This started as a comment in response to Dogs, Doorwalls and Dianisms at My Left Wing. Somewhere along the way, the comment got long enough to actually be a post. That doesn't seem to happen to often lately, so I decided to go with it...
One of the things that has been on my mind this fall is the sacredness of my connection to one of my dogs. It hasn't been easy to put into words, but I took a shot when my brother and I took Brady and Winnie to the dog park over the Thanksgiving weekend.
In part this has been prompted by my realization that Brady, the collie, must be around 10 years old at this point. I hadn't really given his age much thought--while the changes in my kids have been hard to miss, Brady always seems the same to me. It was only once he started to show some stiffness upon getting up that I really gave his age much thought.
Then there was last month's retreat. Its theme of Celtic spirituality (emphasizing nature and animals) served to reinforce the notion that I had some spiritual "work" to do centering around my relationship with Brady. There's just this amazing connection between us--sometimes it seems like he can read my thoughts.
Yet he always seems to be "underfoot", and our son in particular doesn't like the dogs around him. Winnie can go lie down somewhere when she's not wanted around, but Brady picks up on people's moods, and if anyone is emitting any "upset" vibes, he just *has* to be right there. (Winnie has that same sense of compulsion if she detects the presence of food.)
Anyway, the easiest way to restore some sense of calm or order is usually to just put Brady out in the yard. Over the years, he's spent a lot of time in the yard.
When I first got Brady, I took him to obedience classes once a week. We went through the beginner's class, and then intermediate. He earned his "Canine Good Citizen" certificate. The goal had been to eventually get involved with animal assisted therapy as a volunteer activity we could do together.
But then I got into animal rescue. Then I got out of animal rescue, but not without acquiring a second dog. Once I had two dogs, I was less inclined to take Brady "out" anywhere, and felt less compelled to do so, since the two dogs had each other.

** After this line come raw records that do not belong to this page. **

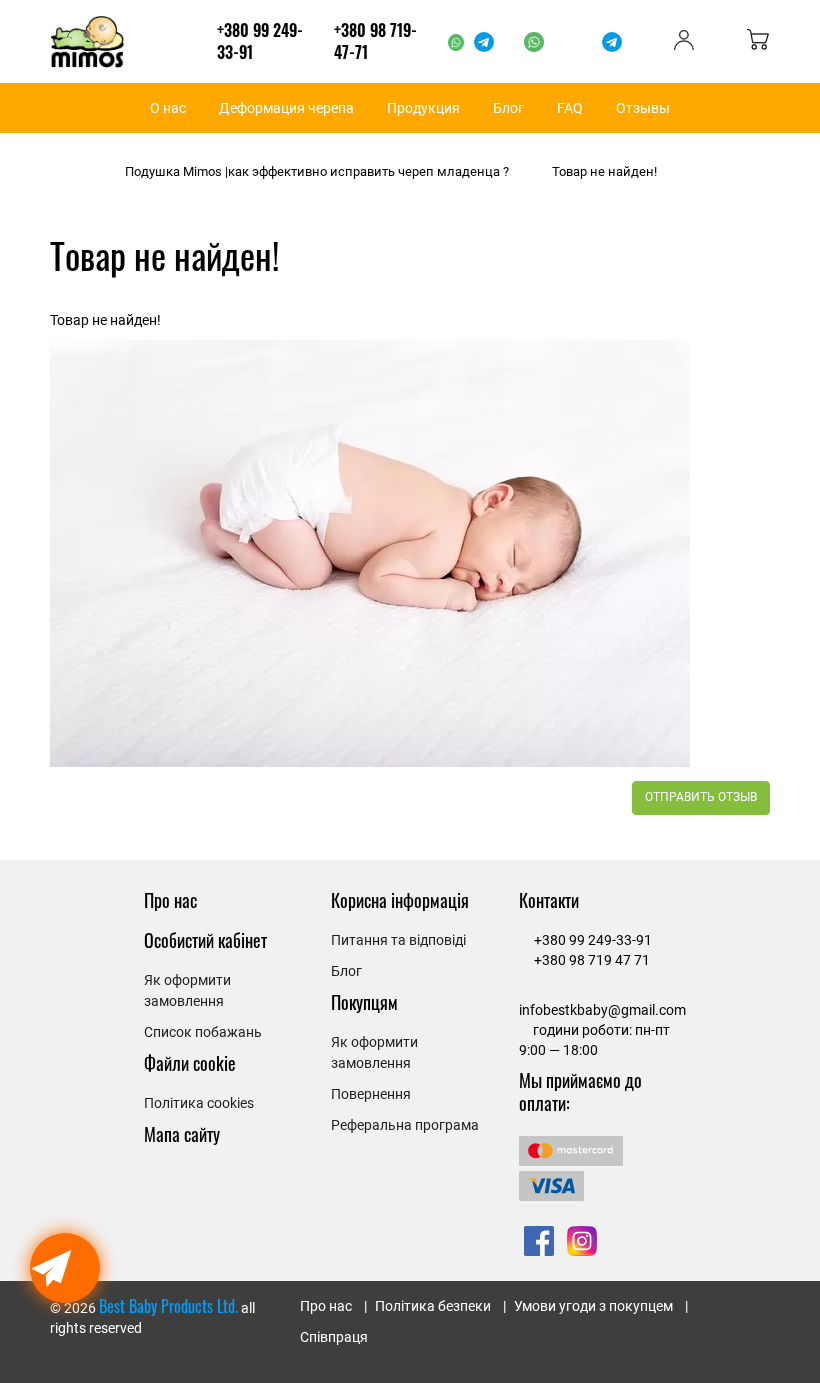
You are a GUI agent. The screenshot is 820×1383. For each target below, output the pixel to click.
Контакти (549, 900)
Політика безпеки (433, 1306)
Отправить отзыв (701, 797)
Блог (508, 108)
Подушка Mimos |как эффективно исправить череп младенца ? (317, 171)
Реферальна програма (405, 1125)
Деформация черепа (286, 108)
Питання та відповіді (398, 940)
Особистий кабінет (205, 940)
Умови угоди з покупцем (593, 1306)
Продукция (423, 108)
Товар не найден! (604, 171)
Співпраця (334, 1337)
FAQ (570, 108)
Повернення (371, 1094)
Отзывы (643, 108)
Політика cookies (199, 1103)
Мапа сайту (182, 1134)
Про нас (170, 900)
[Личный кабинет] (684, 45)
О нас (168, 108)
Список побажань (203, 1032)
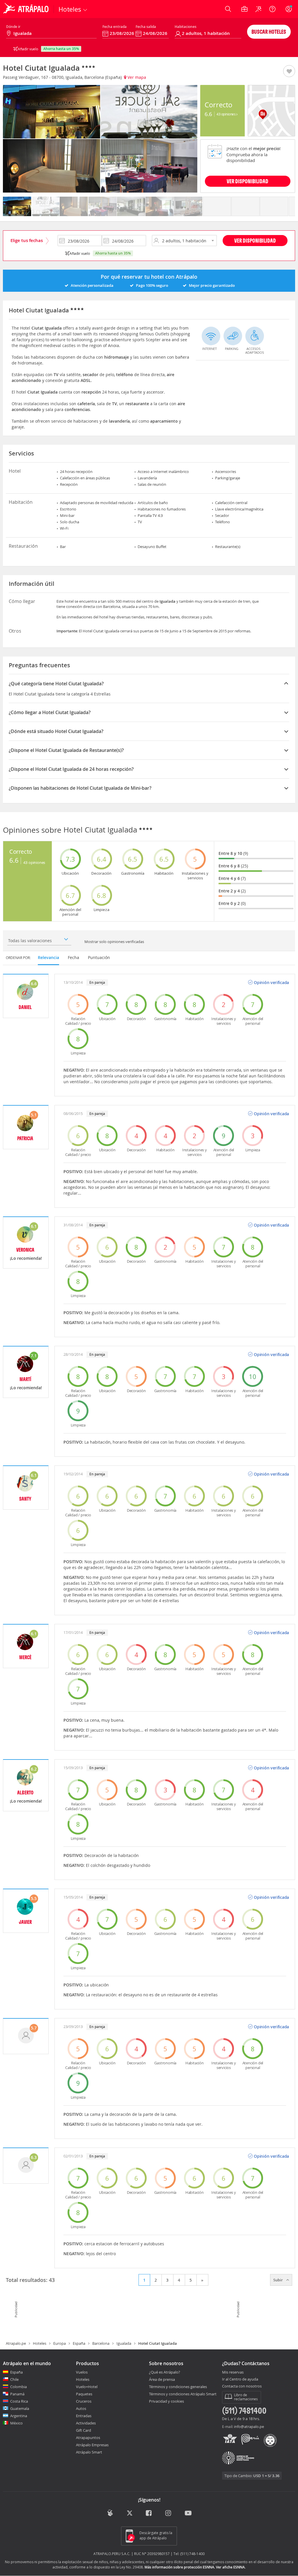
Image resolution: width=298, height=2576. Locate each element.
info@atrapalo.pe (249, 2426)
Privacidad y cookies (166, 2401)
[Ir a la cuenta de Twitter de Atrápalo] (129, 2513)
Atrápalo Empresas (92, 2444)
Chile (14, 2379)
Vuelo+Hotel (86, 2386)
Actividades (86, 2423)
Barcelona (100, 2343)
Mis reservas (233, 2372)
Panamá (17, 2394)
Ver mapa (136, 77)
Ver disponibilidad (255, 240)
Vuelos (82, 2372)
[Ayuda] (272, 9)
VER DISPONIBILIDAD (247, 181)
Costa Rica (19, 2401)
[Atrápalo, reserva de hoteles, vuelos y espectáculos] (27, 9)
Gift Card (83, 2430)
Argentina (18, 2415)
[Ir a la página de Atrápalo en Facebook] (149, 2513)
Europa (59, 2343)
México (16, 2423)
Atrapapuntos (88, 2437)
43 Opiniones (226, 114)
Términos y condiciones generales (178, 2386)
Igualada (123, 2343)
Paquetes (84, 2394)
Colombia (18, 2386)
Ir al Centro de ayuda (240, 2379)
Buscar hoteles (268, 31)
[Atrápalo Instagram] (168, 2513)
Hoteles (39, 2343)
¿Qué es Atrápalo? (164, 2372)
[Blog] (110, 2513)
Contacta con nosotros (242, 2386)
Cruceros (83, 2401)
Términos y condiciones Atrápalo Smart (183, 2394)
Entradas (83, 2415)
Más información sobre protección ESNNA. (180, 2567)
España (79, 2343)
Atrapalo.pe (16, 2343)
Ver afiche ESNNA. (231, 2567)
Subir (278, 2280)
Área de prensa (162, 2379)
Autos (81, 2408)
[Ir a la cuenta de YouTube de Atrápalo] (188, 2513)
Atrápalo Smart (89, 2452)
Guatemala (19, 2408)
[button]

Late this summer, I found out that there is a free (meaning no charge--you can just show up rather than paying for a membership) off-leash dog park in a suburb of Columbus. The first time I took Brady there, I was just blown away by the utter joy I could see in him. It had been ages since I'd seen him genuinely happy. His most characteristic mood for some time before that, had been "worried". Worried about the "pack", the family. I decided that I needed to make an effort to take him out more often. Like I should have been doing all along, but I'd stopped at some point. And dogs are so darn forgiving and accomodating, aren't they?
Earlier this fall, when I was working on a temp project and teaching three classes, I was sometimes too tired to get up for church by the time Sunday rolled around. On one such Sunday, when I had failed to get myself to church or the gym, I decided that taking Brady to the dog park could take the place of both that day. I was starting to think of time with Brady as a form of spiritual practice.
Boy, if that doesn't sound like some sort of namby-pamby watered-down progressive version of religion, I don't know what does.
But this is bigger than just "doing right by the collie", I've come to realize. It's about living more deliberately, acting rather than just reacting. Actually stopping to make choices rather than just allowing myself to be pushed along by life's currents. And that applies to my personal life as well as any involvement I choose to have in the "public square", whether that ends up being political or quasi-political or--whatever. But, as I mentioned here, all I know is that I'm committed to doing something to help make the world a better place.
Yet it's too easy for me to allow "the prevailing mood", whether it be on blogs, or in the media--or just my kids sniping at each other--to distract me from focusing on that goal. And now, with the artificial "frenzy" of the holiday season added into the mix, I could really use some help with this. I'm sure I can't be the only one dealing with this. So, I'm thinking that this would be a good time for those who are kindred spirits in feeling this way to come together and support each other. And help each other find strength, patience, humor, and perspective for the journey.